Sul danneggiamento dei cartelli, una residente invita a non sottovalutare il clima che da anni accompagna la presenza della spiaggia dei cani sotto Nuova Ostia. La cittadina, senza attribuire responsabilità dirette, collega l’episodio alla forte divisione che lo spazio avrebbe generato nel tempo tra favorevoli e contrari.
“Da anni, questo spazio ha spaccato l’opinione pubblica tra chi vuole quest’area sotto la Nuova Ostia e chi no. Non vorremmo che questo clima abbia favorito l’altra notte l’azione sconsiderata e vandalica di qualche persona contraria a questa realtà.
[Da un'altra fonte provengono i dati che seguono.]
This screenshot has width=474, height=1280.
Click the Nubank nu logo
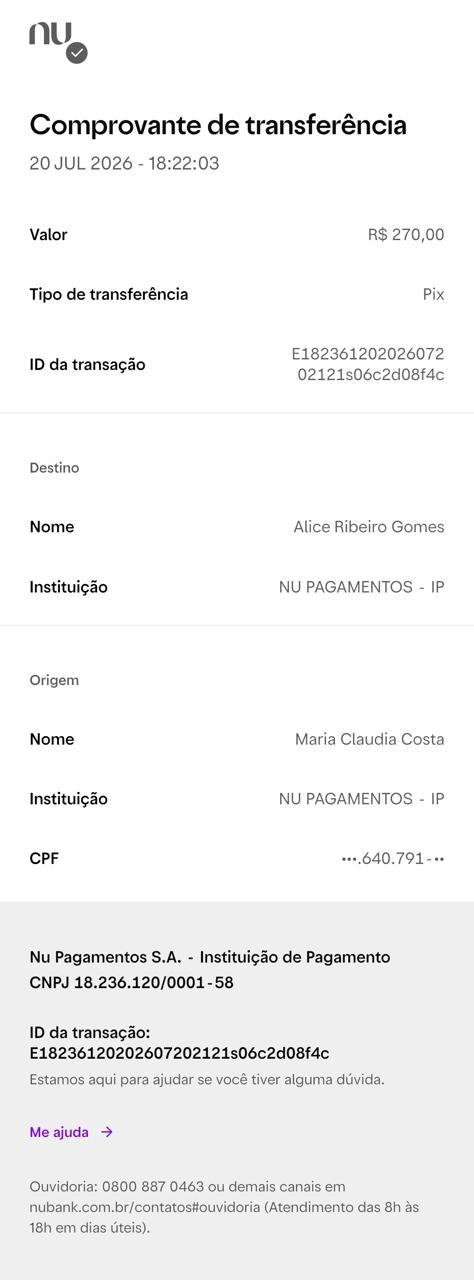coord(50,34)
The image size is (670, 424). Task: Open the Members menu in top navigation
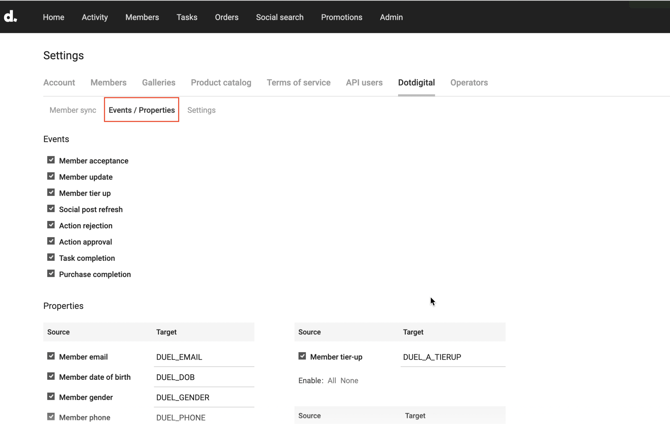pyautogui.click(x=142, y=17)
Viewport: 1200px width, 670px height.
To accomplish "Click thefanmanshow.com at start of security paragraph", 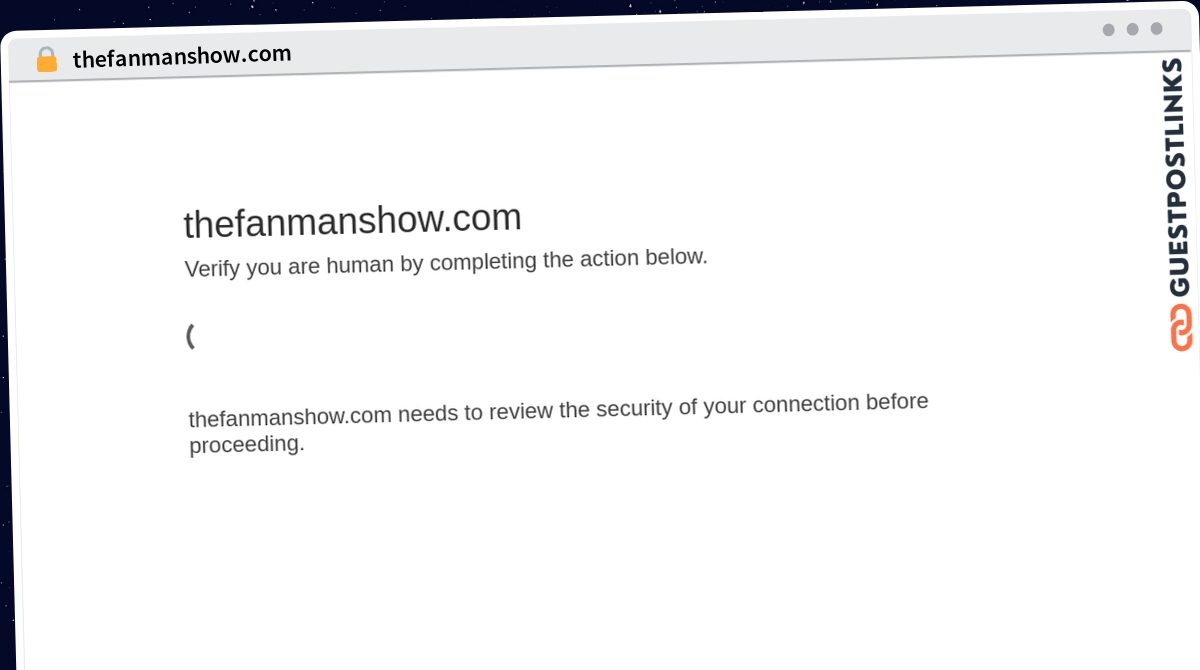I will 290,416.
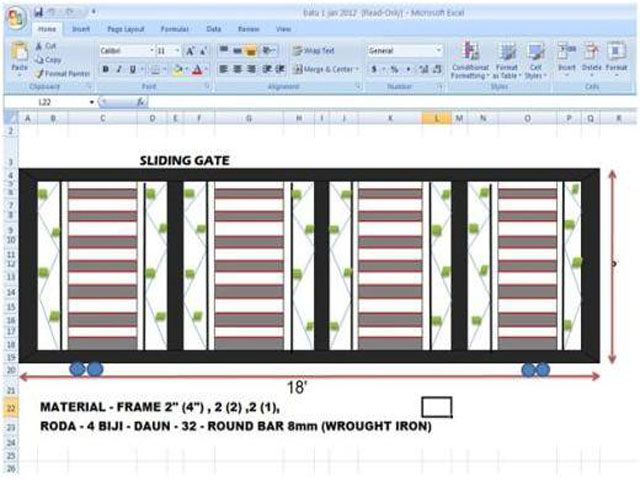The image size is (640, 480).
Task: Expand the General number format dropdown
Action: (x=438, y=50)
Ci auguriamo che il Comune si adoperi per garantire la sicurezza di questo spazio nella notte”, ha dichiarato.
Una riflessione che resta, appunto, una valutazione personale e non una ricostruzione accertata delle responsabilità. Ma il tema del controllo notturno resta concreto. Perché se un’area appena riaperta, già inserita in un quadro delicato di divieti, sicurezza balneare e servizi ancora da completare, viene colpita nei suoi cartelli principali, allora la questione supera il singolo episodio vandalico.
La spiaggia dei cani di Ostia riparte dunque tra riapertura, danni, ripristini e lavori ancora da completare. Il vero nodo, però, resta quello della sicurezza lungo il tratto di costa davanti a Nuova Ostia. Cartelli leggibili, divieti chiari, controlli notturni e servizi adeguati non sono dettagli amministrativi: sono le condizioni minime per evitare che un’area pensata per essere fruita dai cittadini diventi, ancora una volta, terreno di confusione, tensioni e rischi.